Oct 3: In the U.S. Court of Appeals, Third Circuit, Case No. 10-2591. Appealed from the United States District Court for the District of New Jersey. Raritan Baykeeper and the Edison Wetlands Association (collectively, Raritan Baykeeper) brought the suit under the Resource Conservation and Recovery Act (RCRA) and the Clean Water Act (CWA) to bring about the remediation of contaminated sediments in the Raritan River. The District Court, citing the involvement and expertise of the New Jersey Department of Environmental Protection, dismissed the action on abstention grounds. The Appeals Court said it concluded that "this case does not call for abstention, and we will vacate the judgment of the District Court."
From the 1930s until 1982, NL Industries (NL) manufactured titanium dioxide pigments on a 440-acre plot of land (the site) surrounded on three sides by the Raritan River. Although NL ceased its operations on the site in 1982, it retained ownership of the property and leased portions of it to other companies, who manufactured sulfuric acid on the site. NL continued to own the site until 2005, when the Sayreville Economic and Redevelopment Agency (SERA) acquired the site by eminent domain. SERA chose O'Neill Properties Group, L.P. (O'Neill) as the site's developer and O'Neill, in turn, formed Sayreville Seaport Associates, L.P. (SSA) to purchase and redevelop the site. SERA, O'Neill, SSA, and the County of Middlesex entered into an agreement controlling the sale of the site. Although the agreement made SSA responsible for most environmental issues at the site, it provided that NL would retain liability for contamination of sediments in the Raritan River. The agreement does not, however, call for any remediation of the sediments.
In 2009, however, the United States Environmental Protection Agency (EPA) ordered remediation of river sediments upstream from the site. Shortly after the EPA action, Raritan Baykeeper brought this suit against NL, SERA, SSA, O'Neill, and an array of government officials and agencies. Under RCRA and CWA Raritan Baykeeper sought injunctive relief requiring the Defendants to remediate sediments in the Raritan River.
The Appeals Court said, "In sum, we conclude that neither primary jurisdiction nor the Burford doctrine calls for abstention in this case. This outcome is consistent with the decisions of our sister circuits. The First Circuit explained that federal courts must ' exercise great caution in considering abstention, ' and that ' the circumstances justifying abstention will be exceedingly rare, ' because declining to hear a case for a reason not enumerated in the RCRA ' would substitute our judgment for that of Congress about the correct balance between respect for state administrative processes and the need for consistent and timely enforcement of RCRA. ' Chico Serv. Station, Inc., 633 F.3d at 31, 32. Similarly, the Seventh Circuit observed that, while ' there may be room for applying the doctrines of abstention or primary jurisdiction . . . in cases in which a state has a formal administrative proceeding in progress that the citizens' suit would disrupt, ' abstention in RCRA ordinarily would amount to ' an end run around the RCRA.' PMC, Inc. v.
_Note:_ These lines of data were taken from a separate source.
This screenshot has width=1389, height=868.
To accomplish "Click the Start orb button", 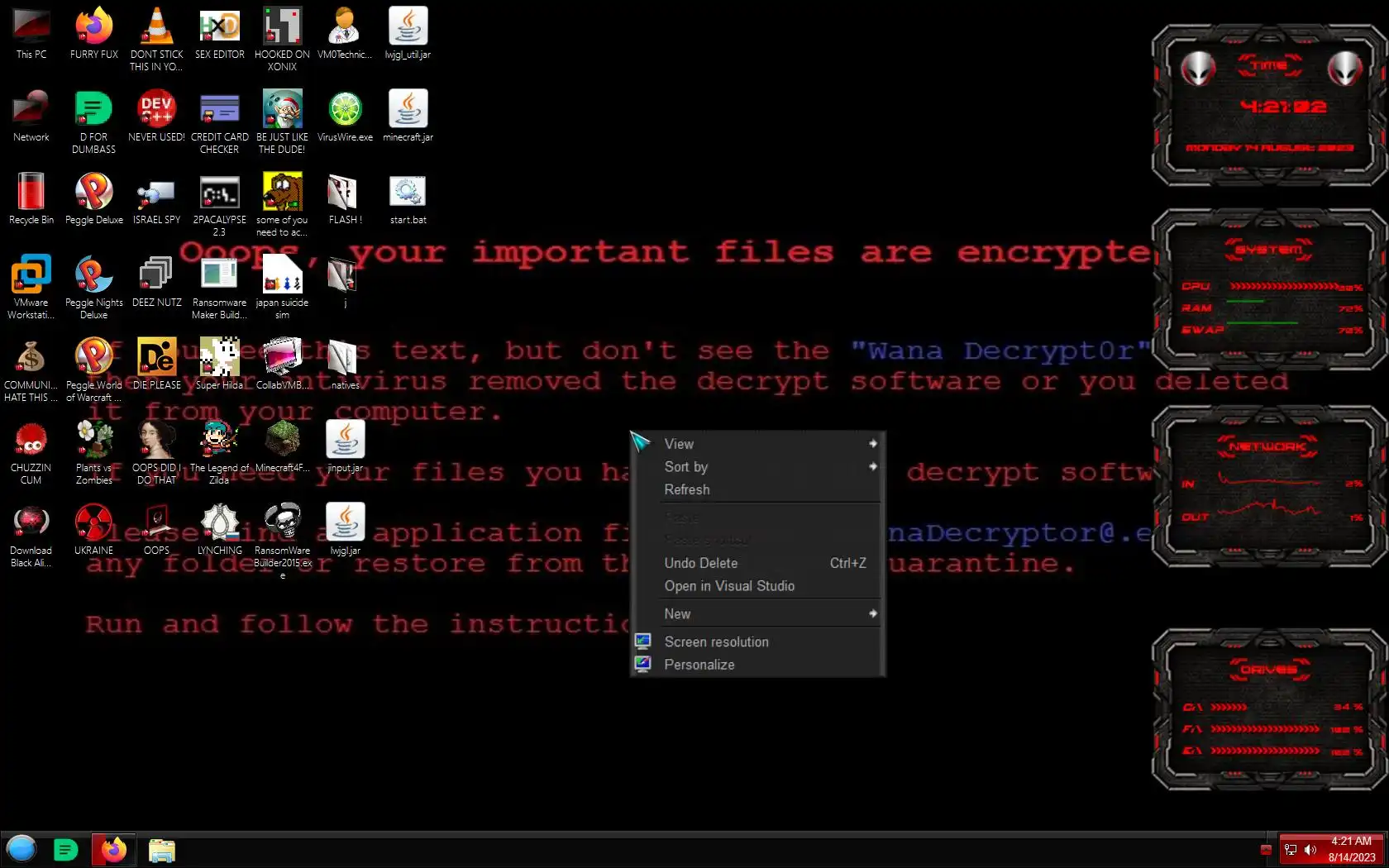I will 21,849.
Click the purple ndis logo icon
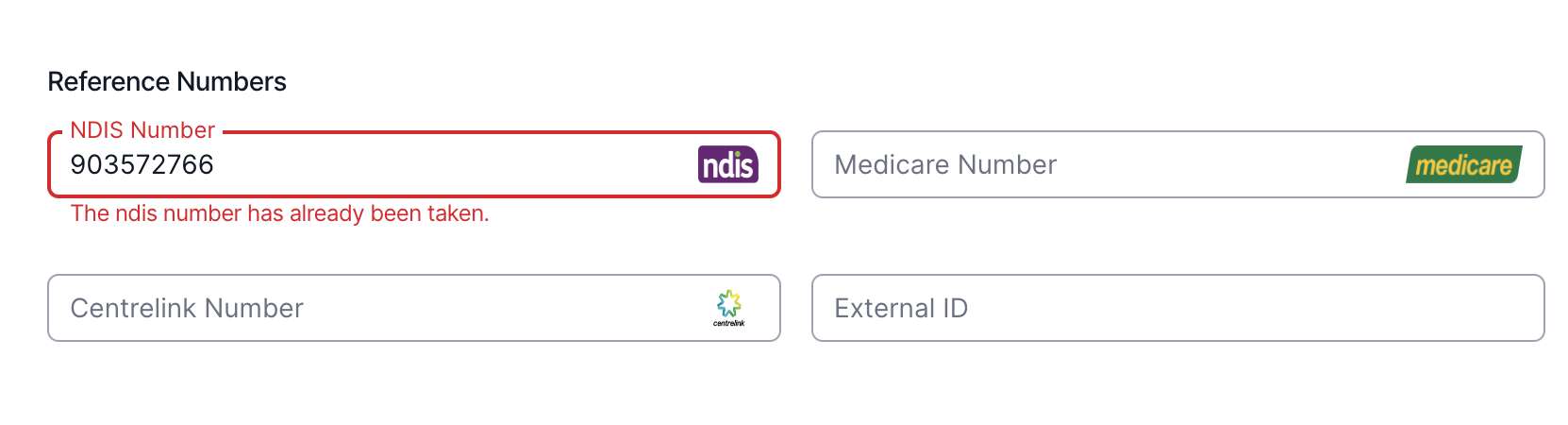 click(x=728, y=164)
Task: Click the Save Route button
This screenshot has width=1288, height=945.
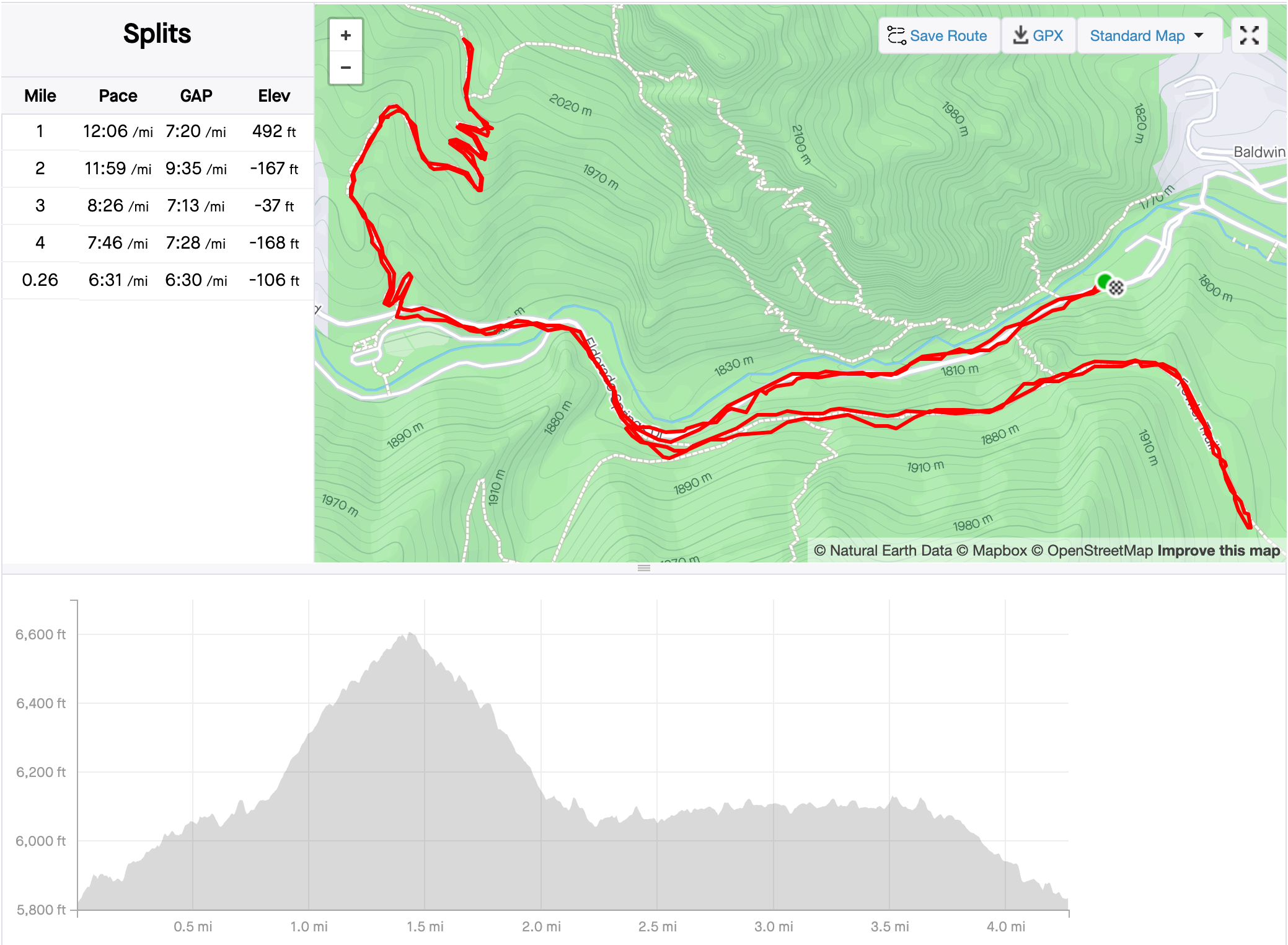Action: coord(938,36)
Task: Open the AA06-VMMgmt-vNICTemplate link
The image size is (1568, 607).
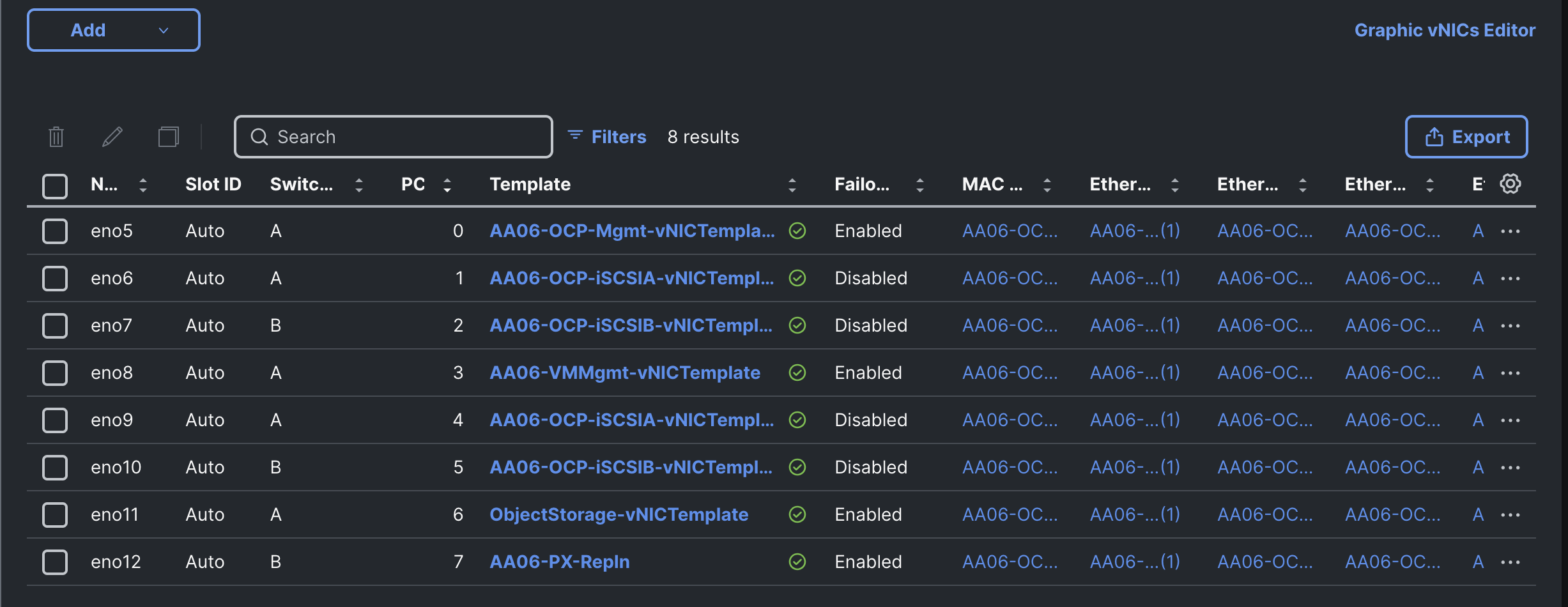Action: pos(625,373)
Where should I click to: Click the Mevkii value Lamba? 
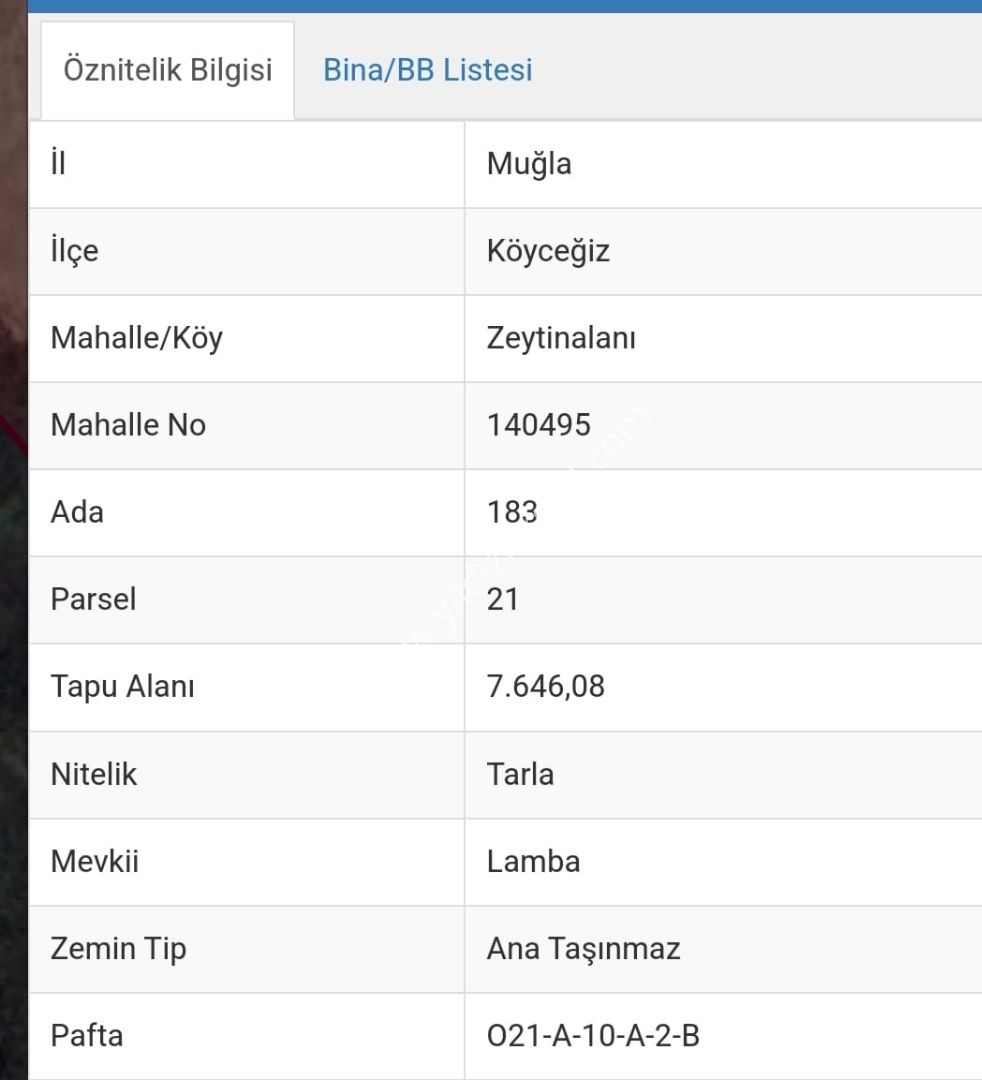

Sherwin-Williams Co., 151 F.3d 610, 619 (7th Cir. 1998).
"The same logic also applies to CWA actions, since that statute similarly provides for citizen suits except under specific, enumerated circumstances, none of which apply here. Raritan Baykeeper asks us to go a step further and hold that primary jurisdiction and Burford abstention never apply to RCRA and CWA actions. Like our sister circuits, we decline to impose such a general rule. As Judge Posner noted in PMC, Inc., 151 F.3d at 619, abstention might be appropriate in cases with heightened state involvement as evidenced by ' a formal administrative proceeding in process that the citizens' suit would disrupt. ' But such a case is truly the exception, not the rule, and is not present here."